Most SaaS companies find a monthly digest or feature-by-feature email on major releases works best. Sending more than twice per week risks email fatigue. Less than once per month risks users forgetting you shipped anything. Track unsubscribe rate by email type — it’s the fastest signal that you’re sending too often.

What’s a good open rate for product update emails?

Product update emails from existing customers typically achieve 25–45% open rates, well above the general email marketing benchmark of 20–25%. Subject lines that include a specific benefit or a user’s name open roughly 15–20% higher than generic “What’s New in [Product]” lines.

How long should a product update email be?

For single-feature announcements: 100–200 words plus one image. For monthly roundups: up to 400–500 words with a numbered list format. Anything longer should be a dedicated blog post or help article that you link to from the email rather than embedding in the email itself.

What subject lines work best for product update emails?

Benefit-led subject lines consistently outperform feature-name-led ones. Examples of high-performing patterns: “You can now [do X] in [Product]”, “We fixed [pain point]”, “[Number] updates you’ll actually use”, “New: [Feature Name] — here’s what it means for you”. Avoid: “Exciting news!”, “Product Update — [Month]”, “We’ve been busy!”

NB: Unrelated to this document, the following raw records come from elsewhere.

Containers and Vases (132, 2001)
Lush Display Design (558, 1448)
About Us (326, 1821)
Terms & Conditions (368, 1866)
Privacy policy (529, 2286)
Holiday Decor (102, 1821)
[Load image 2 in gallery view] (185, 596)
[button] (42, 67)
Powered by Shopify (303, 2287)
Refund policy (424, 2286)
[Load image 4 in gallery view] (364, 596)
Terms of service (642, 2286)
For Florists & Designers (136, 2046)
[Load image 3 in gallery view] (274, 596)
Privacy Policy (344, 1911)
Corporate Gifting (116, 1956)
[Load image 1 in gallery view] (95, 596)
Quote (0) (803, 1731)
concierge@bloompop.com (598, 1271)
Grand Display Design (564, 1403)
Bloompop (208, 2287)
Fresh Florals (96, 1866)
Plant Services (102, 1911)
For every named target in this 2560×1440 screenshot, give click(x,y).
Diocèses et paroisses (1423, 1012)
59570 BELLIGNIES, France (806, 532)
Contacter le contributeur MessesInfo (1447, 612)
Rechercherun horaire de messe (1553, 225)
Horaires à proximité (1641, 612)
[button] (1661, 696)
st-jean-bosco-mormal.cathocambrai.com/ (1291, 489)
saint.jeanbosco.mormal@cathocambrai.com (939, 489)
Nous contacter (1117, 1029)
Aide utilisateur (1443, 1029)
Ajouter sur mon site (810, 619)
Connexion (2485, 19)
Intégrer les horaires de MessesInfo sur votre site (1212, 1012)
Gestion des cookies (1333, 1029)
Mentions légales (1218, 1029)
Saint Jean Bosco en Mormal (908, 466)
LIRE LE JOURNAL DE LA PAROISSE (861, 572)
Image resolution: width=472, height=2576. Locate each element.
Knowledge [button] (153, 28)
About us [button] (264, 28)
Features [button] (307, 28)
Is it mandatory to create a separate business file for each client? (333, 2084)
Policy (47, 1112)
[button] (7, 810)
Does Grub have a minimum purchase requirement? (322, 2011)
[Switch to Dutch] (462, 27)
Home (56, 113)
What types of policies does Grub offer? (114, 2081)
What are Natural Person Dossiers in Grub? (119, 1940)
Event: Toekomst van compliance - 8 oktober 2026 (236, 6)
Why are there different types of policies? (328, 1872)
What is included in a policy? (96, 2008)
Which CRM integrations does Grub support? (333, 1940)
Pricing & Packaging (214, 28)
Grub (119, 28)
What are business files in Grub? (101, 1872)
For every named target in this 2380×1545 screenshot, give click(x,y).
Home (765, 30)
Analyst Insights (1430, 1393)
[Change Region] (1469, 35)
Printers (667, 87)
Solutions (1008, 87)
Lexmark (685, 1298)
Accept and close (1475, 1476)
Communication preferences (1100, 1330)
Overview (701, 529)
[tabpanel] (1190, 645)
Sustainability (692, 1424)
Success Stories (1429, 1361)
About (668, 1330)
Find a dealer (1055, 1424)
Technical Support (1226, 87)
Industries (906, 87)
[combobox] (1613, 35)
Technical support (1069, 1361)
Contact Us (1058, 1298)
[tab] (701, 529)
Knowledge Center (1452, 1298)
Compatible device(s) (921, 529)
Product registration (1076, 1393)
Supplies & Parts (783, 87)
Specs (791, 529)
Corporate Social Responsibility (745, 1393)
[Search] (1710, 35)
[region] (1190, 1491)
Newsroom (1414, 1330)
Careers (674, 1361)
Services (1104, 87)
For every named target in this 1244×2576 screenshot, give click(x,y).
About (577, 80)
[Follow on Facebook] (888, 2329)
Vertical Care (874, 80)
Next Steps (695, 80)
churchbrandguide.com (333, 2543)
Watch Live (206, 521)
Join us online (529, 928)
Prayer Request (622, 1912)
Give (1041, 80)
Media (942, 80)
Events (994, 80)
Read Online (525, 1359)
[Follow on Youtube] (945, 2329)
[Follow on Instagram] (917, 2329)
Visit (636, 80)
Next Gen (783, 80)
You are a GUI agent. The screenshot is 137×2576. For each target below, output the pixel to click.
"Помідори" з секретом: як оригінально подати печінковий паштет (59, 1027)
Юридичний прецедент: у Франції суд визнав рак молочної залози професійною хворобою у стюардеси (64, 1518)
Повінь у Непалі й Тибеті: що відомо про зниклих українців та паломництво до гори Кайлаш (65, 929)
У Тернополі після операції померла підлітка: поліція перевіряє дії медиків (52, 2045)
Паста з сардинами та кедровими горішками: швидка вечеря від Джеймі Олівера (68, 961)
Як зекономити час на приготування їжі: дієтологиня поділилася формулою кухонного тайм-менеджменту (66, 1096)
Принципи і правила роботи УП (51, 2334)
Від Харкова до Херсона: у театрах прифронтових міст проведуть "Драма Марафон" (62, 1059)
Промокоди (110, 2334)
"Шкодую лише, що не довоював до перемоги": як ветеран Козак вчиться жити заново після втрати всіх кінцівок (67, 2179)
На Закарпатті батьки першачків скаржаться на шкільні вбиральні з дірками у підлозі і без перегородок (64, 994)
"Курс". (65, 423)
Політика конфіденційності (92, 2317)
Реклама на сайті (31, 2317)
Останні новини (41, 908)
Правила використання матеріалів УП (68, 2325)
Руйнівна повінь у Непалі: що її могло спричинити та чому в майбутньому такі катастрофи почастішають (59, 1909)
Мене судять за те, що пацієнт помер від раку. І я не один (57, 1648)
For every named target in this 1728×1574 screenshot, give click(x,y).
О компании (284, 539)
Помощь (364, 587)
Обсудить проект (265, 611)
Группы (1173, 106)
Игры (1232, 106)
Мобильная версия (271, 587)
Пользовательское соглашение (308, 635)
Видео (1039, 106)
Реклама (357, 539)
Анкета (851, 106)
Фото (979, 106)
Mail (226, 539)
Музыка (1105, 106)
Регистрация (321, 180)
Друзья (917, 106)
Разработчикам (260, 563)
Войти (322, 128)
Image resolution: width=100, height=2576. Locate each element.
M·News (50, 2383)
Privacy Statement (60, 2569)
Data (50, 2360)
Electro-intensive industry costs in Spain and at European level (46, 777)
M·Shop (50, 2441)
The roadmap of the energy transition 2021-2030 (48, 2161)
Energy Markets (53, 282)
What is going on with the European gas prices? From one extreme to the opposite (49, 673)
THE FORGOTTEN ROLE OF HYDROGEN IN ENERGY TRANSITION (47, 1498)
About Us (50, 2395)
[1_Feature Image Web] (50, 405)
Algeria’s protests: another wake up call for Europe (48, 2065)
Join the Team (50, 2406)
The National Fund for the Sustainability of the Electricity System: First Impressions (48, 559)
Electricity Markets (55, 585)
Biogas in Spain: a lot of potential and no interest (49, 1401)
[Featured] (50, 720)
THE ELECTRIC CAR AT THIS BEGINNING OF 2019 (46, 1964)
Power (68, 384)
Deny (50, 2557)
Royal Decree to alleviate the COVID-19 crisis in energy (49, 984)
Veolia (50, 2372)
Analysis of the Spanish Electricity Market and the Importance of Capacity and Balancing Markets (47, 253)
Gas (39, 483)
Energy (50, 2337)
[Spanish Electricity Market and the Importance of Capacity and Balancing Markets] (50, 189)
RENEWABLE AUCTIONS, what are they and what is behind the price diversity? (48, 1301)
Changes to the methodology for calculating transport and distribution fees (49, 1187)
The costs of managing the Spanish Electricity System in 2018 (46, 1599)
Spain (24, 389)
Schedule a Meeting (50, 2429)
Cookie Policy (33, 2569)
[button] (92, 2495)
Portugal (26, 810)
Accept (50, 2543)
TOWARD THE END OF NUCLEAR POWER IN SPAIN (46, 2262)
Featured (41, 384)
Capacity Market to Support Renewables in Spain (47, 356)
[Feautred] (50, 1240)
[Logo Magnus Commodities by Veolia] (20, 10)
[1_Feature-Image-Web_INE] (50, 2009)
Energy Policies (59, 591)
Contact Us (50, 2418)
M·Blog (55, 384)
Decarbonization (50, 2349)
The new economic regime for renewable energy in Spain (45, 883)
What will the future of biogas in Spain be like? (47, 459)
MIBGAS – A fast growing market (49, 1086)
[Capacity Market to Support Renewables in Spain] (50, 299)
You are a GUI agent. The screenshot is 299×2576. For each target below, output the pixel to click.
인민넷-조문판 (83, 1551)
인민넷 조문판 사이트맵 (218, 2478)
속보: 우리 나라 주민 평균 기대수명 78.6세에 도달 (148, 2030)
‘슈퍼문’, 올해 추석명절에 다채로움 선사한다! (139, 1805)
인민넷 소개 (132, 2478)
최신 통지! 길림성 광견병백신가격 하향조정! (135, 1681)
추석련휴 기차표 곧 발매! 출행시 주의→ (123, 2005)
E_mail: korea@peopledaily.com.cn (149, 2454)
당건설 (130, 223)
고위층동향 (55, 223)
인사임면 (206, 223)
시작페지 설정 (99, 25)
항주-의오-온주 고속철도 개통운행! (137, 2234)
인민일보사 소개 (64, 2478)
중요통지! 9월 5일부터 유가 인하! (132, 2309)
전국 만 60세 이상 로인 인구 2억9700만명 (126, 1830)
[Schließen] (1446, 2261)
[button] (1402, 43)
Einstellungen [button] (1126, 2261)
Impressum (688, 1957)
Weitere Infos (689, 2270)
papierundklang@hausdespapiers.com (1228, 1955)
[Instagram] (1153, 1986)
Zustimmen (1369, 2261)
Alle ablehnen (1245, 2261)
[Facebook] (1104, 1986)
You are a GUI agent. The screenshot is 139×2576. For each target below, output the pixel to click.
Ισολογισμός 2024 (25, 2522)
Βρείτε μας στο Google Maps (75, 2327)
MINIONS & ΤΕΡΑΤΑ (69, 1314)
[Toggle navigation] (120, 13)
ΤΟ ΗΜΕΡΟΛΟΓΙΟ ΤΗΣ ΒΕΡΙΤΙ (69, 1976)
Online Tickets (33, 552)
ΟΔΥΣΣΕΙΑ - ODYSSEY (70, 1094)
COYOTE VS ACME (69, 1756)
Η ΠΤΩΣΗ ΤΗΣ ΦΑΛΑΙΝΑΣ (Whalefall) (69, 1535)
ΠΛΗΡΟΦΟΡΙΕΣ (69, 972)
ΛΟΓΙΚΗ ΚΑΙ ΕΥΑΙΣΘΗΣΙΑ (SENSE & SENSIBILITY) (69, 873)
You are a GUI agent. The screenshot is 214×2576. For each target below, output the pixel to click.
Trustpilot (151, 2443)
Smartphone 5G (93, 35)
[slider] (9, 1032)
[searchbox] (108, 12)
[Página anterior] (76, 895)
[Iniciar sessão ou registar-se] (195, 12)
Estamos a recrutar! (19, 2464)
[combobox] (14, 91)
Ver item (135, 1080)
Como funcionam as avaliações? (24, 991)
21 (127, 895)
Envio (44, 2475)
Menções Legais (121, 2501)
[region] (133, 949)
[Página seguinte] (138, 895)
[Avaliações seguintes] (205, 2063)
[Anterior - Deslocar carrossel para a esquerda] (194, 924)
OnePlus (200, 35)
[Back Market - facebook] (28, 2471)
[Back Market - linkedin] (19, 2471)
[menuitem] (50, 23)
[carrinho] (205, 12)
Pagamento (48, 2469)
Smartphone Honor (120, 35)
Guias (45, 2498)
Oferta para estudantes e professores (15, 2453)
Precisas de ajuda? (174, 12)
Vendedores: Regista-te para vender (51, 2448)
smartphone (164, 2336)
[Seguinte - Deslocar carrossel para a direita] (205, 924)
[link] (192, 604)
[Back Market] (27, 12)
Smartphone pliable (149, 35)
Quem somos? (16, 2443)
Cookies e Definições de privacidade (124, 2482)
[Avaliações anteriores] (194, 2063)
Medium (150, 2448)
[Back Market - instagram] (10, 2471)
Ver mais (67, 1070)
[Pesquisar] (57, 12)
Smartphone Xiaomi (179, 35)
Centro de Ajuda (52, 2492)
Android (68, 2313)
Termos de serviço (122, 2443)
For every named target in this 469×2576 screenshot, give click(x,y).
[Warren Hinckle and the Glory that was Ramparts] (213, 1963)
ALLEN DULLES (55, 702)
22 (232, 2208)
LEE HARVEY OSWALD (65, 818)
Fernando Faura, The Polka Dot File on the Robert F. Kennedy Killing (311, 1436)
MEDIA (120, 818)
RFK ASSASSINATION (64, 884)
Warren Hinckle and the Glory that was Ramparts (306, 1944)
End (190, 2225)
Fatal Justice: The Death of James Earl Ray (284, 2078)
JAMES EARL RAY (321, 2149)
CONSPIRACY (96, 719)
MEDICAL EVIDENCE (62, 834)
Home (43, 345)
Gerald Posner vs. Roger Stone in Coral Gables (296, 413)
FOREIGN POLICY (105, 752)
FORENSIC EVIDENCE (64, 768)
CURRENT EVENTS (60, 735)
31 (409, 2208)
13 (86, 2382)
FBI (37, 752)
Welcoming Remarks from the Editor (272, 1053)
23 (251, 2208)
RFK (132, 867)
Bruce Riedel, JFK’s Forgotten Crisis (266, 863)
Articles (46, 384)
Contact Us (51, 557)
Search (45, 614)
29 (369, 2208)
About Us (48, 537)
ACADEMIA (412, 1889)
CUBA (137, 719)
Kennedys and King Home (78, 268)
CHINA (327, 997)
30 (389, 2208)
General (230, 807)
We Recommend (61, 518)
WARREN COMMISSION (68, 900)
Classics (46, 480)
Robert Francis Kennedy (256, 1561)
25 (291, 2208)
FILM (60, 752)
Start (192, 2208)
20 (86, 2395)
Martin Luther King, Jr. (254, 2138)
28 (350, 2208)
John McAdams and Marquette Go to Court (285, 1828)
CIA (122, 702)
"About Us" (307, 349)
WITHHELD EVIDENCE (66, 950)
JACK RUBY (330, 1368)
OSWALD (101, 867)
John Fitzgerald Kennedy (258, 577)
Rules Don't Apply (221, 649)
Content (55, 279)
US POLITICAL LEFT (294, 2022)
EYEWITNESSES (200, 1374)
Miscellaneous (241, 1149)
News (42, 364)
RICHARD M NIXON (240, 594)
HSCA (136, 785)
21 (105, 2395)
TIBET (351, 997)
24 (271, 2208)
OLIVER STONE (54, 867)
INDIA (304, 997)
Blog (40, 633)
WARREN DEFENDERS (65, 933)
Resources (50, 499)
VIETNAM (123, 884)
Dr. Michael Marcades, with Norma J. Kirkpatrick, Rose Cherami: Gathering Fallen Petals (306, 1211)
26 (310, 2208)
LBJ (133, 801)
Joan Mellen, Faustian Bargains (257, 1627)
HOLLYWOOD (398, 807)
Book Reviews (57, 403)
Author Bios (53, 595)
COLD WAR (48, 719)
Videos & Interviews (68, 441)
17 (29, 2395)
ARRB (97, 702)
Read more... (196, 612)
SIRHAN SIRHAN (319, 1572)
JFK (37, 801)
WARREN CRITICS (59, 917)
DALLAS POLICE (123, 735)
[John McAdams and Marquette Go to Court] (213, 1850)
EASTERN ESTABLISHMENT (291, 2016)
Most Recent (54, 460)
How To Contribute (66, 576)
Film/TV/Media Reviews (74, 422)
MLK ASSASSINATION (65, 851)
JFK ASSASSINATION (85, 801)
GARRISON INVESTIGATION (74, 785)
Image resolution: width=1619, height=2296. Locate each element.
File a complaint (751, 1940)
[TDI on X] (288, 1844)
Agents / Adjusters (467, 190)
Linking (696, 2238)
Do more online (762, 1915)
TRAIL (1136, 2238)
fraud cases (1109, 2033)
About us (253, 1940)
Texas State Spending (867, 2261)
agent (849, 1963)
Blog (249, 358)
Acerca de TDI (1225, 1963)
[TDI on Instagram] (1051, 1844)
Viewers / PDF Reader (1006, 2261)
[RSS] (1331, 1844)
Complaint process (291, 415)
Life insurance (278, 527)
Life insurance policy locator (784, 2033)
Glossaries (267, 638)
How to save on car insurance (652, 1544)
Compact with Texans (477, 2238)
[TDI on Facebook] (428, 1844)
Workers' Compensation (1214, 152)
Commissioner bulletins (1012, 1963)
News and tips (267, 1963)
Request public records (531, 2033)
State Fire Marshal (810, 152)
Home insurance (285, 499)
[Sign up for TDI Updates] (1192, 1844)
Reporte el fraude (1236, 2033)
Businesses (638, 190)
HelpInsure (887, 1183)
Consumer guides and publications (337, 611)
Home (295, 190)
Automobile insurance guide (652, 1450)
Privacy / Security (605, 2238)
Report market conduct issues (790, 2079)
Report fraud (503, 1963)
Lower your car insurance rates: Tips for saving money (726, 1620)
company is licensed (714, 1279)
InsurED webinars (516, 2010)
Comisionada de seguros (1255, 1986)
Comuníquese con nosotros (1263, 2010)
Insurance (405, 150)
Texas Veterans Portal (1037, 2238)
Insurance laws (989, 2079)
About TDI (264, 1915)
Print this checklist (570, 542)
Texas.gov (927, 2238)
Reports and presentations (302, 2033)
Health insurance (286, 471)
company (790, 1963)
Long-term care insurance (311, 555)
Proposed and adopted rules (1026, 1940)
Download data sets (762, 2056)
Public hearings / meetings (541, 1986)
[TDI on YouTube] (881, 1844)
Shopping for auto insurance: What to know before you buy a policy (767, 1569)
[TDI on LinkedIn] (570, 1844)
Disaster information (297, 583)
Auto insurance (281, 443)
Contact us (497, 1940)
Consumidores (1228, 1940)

Should product update emails be HTML or plain text?

For B2C and prosumer products: branded HTML with images performs better. For B2B developer tools: plain-text or lightly-styled HTML often gets higher engagement because it feels like a message from a human rather than a marketing blast. Test both for your audience.

What tools should I use to send product update emails?

Popular choices include Customer.io (best for triggered, behaviour-based emails), Intercom (built-in product announcements), HubSpot (CRM-connected), Mailchimp (broad-use), and Loops (purpose-built for SaaS product emails). For in-app announcements that complement your email strategy, AnnounceKit integrates with most major email tools via webhook or Zapier.